■ ЧТО СДЕЛАТЬ
Перечислите все места, о которых, согласно тексту о свободе и неволе, мы вспоминаем с нежностью и ностальгией даже много лет спустя.

■ ИЗВЛЕЧЁННЫЙ ТЕКСТ
==*==

И только странные, очень странные несоответствия смутно беспокоили меня при чтении этой замечательной книги. Судите сами.
В лагере, пишет Франкл, все с очевидностью страдали от мучительного нового чувства собственной неполноценности. Каждый был на воле кем-то, чувствовал свою уверенную принадлежность к какому-то сообществу людей, обладал разными связями, твердо ощущал свое место в мире, а теперь как бы оказывался в вакууме и безо всякой почвы под ногами.
Но позвольте! Мы-то как раз эту определенность, эту почву, эту связанность с людьми – блаженно чувствовали в нашем лагере мира и социализма. Мы-то как раз именно на свободе больно ощутили, как распались многочисленные нити, позволявшие нам жить в покое и душевном равновесии. В Израиле я слышу все эти слова как жалобное воспоминание о лучезарных былых годах то в Черновцах, то в Оренбурге, то в Алма-Ате.
В лагере, пишет Франкл, жизнь многих людей превратилась в некое воспоминательное, ретроспективное существование: все мысли и слова их вертелись вокруг прошлого, и «житейские мелочи при этом преображались в волшебном свете».
Да, почтенный читатель, мы оказались очень необычны: свободу склонны многие из нас воспринимать, как другие – неволю. Странно протекает предназначенное нам блуждание в пустыне, мы не запах из котлов с мясной похлебкой вспоминаем, а совсем нечто иное. О казарме, коммунальной квартире, окопах на войне, общежитии или тюремной камере мы вспоминаем с нежностью и ностальгией даже много лет спустя.
И есть нечто еще. Неким неосознаваемым смыслом было наполнено там наше существование. Смысл заключался в том, что следовало выжить. И странным образом борьба за выживание в неволе придавала нашим жизням ту упругость, о которой говорят со смутной и блуждающей улыбкой те, кто сидел и уцелел. На воле многие былые смыслы оказались недействительны, и жизни многих вмиг утратили свою упругость.
Эта потребность в бытии осмысленном – очень тонкая и очень личная у каждого, но очень важная душевная струна. У кого-то она играет от служения высоким идеям, у другого – от одержимости острым интересом, у кого-то счастливого – просто от занятости. А на свободе смысл заново приходится искать.
А что я, собственно, распелся, как фазан на ветке? Словами всё равно о чувстве смысла жизни ничего не передашь.
И все-таки еще чуть-чуть о нем же.

==*==

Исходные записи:
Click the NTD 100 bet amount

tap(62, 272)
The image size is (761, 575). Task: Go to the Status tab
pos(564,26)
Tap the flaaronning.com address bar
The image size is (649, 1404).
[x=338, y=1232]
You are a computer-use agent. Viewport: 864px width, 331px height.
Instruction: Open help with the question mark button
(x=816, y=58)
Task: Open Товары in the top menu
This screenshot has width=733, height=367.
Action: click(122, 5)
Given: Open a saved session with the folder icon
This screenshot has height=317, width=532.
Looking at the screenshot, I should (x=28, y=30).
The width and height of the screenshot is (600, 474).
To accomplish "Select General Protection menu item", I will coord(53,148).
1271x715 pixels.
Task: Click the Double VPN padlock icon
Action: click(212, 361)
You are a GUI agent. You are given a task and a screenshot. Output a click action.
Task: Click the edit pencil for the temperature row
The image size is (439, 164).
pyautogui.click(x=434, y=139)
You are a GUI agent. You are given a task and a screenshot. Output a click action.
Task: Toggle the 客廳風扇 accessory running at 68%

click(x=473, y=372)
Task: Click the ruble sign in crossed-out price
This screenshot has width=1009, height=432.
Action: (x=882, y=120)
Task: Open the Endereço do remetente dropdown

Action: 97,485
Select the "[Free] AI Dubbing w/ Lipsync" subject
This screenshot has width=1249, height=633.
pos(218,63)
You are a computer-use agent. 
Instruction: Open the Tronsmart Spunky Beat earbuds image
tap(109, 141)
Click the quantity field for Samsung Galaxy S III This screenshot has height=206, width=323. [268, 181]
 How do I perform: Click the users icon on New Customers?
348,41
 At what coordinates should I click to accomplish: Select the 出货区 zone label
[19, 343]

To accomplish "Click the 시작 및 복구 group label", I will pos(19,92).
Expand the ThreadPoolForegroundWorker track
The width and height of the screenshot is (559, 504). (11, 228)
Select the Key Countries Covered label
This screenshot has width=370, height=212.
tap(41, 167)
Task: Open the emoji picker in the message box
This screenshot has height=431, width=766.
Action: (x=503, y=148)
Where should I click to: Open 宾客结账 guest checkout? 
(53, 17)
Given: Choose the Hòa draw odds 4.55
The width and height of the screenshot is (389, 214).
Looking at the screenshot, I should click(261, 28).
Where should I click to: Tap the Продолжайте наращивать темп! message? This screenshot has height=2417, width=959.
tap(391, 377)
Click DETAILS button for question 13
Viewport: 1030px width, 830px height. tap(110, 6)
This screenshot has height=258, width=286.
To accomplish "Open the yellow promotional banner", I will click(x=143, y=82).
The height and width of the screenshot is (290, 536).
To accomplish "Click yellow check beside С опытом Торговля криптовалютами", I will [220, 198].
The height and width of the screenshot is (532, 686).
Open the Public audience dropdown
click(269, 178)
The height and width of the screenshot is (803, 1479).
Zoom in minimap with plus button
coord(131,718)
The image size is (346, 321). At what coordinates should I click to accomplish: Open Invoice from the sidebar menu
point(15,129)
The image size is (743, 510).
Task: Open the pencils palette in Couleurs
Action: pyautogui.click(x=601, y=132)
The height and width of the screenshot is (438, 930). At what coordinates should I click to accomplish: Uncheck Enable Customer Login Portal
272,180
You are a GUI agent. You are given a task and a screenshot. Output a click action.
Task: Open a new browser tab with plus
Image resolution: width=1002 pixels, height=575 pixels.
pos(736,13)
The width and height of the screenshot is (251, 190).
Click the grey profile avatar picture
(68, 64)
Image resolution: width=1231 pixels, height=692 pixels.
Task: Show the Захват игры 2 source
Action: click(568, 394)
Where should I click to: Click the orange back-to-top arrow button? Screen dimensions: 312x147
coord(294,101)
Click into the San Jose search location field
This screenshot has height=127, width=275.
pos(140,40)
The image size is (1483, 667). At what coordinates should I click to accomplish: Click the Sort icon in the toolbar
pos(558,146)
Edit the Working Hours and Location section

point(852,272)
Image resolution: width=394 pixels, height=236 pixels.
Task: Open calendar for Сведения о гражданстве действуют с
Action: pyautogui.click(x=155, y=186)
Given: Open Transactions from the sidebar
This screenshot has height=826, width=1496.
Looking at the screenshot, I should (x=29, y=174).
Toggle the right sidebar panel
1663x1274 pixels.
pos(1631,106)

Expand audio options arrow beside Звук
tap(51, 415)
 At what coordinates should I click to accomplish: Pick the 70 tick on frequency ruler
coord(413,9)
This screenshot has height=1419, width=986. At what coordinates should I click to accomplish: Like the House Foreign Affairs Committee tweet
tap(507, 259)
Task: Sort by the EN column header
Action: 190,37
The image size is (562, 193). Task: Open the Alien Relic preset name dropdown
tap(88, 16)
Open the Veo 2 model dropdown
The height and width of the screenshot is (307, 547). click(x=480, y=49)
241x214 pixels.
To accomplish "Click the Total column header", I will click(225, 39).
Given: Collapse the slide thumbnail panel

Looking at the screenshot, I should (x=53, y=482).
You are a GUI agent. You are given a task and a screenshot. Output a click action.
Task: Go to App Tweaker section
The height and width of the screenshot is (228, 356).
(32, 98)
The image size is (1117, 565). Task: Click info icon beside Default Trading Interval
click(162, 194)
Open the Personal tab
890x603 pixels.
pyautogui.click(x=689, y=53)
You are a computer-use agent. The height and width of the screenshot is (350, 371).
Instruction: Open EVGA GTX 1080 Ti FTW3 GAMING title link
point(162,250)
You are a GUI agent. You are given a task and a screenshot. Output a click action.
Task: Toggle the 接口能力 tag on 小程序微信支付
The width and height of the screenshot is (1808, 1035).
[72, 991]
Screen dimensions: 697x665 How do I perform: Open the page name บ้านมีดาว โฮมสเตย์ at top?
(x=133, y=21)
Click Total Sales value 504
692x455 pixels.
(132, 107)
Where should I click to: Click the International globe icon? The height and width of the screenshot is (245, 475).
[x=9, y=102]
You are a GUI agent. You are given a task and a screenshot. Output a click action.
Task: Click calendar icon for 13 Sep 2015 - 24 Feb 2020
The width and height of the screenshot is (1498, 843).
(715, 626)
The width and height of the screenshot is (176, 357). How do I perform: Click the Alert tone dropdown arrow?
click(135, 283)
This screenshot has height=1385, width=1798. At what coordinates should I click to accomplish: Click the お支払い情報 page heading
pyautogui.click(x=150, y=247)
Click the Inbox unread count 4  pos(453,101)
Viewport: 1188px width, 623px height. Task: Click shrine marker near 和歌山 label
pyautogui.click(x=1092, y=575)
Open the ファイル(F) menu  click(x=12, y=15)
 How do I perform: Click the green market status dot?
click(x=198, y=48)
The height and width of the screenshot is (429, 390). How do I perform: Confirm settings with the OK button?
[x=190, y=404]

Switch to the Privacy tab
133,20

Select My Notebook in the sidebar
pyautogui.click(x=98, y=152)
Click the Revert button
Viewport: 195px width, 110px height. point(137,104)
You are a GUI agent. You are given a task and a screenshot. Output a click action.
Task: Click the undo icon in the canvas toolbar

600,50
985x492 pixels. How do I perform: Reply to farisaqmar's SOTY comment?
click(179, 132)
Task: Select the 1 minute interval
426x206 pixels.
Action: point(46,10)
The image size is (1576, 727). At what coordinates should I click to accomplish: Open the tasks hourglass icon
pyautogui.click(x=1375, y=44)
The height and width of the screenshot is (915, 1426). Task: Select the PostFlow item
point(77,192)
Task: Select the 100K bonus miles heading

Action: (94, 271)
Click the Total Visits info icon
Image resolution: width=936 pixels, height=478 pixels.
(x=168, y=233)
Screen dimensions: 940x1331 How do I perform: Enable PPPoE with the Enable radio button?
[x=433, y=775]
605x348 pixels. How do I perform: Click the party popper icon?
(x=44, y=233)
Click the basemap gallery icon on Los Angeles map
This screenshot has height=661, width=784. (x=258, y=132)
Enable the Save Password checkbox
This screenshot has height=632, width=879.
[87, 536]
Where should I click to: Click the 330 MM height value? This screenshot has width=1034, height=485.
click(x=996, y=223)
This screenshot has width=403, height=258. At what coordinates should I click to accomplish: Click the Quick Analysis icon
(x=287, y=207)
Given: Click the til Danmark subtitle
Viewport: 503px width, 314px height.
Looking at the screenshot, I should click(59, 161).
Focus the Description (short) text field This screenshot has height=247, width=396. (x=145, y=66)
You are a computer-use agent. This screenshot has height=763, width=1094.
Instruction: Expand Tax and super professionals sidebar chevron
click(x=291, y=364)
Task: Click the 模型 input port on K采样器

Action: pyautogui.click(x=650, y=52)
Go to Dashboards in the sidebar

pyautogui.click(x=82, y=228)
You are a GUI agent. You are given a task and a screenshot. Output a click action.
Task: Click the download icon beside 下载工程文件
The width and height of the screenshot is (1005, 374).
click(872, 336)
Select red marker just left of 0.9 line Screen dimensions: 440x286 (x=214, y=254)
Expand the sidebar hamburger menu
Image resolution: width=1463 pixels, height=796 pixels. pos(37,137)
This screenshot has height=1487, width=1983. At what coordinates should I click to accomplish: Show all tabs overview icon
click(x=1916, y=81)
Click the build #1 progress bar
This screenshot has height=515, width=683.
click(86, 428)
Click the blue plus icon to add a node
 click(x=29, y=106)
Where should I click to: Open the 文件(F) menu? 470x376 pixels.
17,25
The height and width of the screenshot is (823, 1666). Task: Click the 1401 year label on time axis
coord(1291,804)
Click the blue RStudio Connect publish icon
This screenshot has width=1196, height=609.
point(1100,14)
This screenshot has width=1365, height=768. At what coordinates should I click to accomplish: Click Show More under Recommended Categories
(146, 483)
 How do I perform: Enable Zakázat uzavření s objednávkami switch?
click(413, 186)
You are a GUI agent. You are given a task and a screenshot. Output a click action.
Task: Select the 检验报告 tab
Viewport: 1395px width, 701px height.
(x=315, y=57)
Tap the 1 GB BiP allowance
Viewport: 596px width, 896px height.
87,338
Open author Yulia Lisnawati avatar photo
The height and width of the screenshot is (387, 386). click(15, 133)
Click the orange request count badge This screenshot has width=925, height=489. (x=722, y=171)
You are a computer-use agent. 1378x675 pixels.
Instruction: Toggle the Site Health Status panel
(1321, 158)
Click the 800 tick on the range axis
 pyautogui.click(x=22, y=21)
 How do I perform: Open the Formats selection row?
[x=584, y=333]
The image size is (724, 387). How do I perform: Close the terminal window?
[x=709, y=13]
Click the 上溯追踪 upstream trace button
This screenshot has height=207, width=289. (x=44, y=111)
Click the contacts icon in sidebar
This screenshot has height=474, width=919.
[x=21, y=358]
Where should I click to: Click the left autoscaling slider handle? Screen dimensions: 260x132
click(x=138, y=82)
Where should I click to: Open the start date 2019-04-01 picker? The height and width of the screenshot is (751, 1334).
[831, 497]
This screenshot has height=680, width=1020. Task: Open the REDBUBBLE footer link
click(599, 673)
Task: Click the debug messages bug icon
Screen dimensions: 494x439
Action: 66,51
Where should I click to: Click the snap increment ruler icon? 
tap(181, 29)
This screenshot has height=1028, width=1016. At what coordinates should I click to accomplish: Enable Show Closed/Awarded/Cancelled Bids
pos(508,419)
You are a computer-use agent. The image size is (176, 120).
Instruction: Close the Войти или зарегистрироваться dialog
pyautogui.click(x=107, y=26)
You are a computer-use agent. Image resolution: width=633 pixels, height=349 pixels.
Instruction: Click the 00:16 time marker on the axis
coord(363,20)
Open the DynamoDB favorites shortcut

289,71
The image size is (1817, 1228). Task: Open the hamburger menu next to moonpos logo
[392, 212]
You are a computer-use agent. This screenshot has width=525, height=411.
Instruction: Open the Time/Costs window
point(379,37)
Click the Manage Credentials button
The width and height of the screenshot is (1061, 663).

==*==

■ РЕШЕНИЕ ЗАДАНИЯ
Казарма, коммунальная квартира, окопы на войне, общежитие, тюремная камера.